Victim03 Jul 2014
Yesterday I was attacked. Physically attacked. I am not going to go into the details of that as the investigation is ongoing. What I want to delve into is the feelings I am currently experiencing.
Aside from being pissed off, I am shocked. In my world, my nice little naive world, people don’t attack people. I know this is not true, because I have the internet and I read about the horrible things people do to other people, but in my world this is not something that happens. I live in a comfortable world where everyone talks about problems and we find solutions. People don’t just attack other people.
I am hurting, both physically and mentally. My body is bruised, and I am still finding new marks left by my attacker. It is sad that he is now my attacker. Not anyone elses, mine. Mentally I think I have some weird shit going on.

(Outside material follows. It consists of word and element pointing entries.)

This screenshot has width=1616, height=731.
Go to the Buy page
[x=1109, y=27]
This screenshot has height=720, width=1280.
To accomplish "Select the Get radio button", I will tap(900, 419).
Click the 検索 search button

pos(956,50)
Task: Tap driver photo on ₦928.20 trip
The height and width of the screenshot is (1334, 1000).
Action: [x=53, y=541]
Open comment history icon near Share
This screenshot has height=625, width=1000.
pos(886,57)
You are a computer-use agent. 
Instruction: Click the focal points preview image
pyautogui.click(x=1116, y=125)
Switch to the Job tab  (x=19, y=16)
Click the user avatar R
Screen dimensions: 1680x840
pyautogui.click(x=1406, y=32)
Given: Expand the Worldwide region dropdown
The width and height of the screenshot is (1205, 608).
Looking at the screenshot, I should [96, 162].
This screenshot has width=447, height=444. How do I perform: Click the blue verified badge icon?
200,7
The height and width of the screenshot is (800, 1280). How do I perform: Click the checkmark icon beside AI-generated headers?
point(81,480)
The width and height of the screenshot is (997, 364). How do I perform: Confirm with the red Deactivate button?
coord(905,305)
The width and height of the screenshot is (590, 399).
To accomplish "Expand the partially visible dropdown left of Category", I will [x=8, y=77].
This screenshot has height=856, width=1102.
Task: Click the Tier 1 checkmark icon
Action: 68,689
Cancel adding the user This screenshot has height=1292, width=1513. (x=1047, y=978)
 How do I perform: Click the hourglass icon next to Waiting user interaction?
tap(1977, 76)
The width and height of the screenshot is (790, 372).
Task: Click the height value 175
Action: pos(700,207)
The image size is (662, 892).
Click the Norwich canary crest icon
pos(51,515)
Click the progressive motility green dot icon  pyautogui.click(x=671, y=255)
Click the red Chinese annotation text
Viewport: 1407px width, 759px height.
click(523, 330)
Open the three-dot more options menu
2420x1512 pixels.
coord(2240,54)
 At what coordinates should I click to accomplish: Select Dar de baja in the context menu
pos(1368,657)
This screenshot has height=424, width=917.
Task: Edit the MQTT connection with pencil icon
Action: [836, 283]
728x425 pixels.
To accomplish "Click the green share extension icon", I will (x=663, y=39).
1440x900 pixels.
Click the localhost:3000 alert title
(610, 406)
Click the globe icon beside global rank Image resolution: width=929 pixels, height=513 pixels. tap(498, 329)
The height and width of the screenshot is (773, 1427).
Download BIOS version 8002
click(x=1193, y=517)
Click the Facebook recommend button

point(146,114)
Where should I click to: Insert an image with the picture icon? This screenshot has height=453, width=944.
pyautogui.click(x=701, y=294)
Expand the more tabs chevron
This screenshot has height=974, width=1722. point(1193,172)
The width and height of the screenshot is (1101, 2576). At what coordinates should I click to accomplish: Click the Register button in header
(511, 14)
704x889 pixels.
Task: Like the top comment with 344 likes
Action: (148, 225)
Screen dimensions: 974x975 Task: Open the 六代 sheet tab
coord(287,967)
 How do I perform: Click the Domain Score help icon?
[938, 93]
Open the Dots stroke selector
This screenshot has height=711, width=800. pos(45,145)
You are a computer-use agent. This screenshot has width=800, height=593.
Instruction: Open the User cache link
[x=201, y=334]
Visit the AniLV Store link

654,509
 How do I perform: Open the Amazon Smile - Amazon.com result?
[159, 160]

I am a victim.
I am not worried about this happening again. I will be going through life knowing this can happen. Because it already happened. Maybe this is a good thing. And maybe, since I like to think I am adaptable, I will be able to turn this experience into a positive one.
How does one move past this feeling? I am a forgiving person and yet this feels like something that I can never look past. Luckily it wasn’t someone close to me, basically a stranger, but I feel anger in my heart that I can’t let go. I don’t understand the why of the situation. Why couldn’t we just talk? Why did you have to make it physical?
I wish I was a comic book character so I could become a superhero and fight away all the injustice in the world. I would like to think that this experience will make me more aware of this possibility without it affecting how I work with people.
This event has shown me, at a very personal level, that our actions directly affect those around us. By attacking me this person has created a ripple through my life, changing me in ways that I don’t understand. I am sure that this action has affected his life in ways I will never know.
How do I punch through? My current solution is to watch all of the hobbit movies released so far(already done), followed by the Lord of the Rings trilogy. I will also be eating desserts in a more abnormal quantity. I know I need to talk to someone but it is really hard to do. I almost feel ashamed of what happened. I think my brain would have an easier time if I just accepted that somehow it was my fault that I was attacked. But I won’t think that. I won’t accept that.
I realize that I am lucky. The attack could have been so much worse. I could have more than a strained shoulder and bruises. I think that I am glad that it was me that was attacked instead of other people. I would rather experience this pain than inflict it on other people.
I have always said that I am a pacifist. And this attack showed me how true that is. I did not react with violence. I just walked away and called the police. How other people can fall back to violence as a means of communication is beyond me.
Everybody that reads this: please keep peace with you, don’t use violence to solve your problems.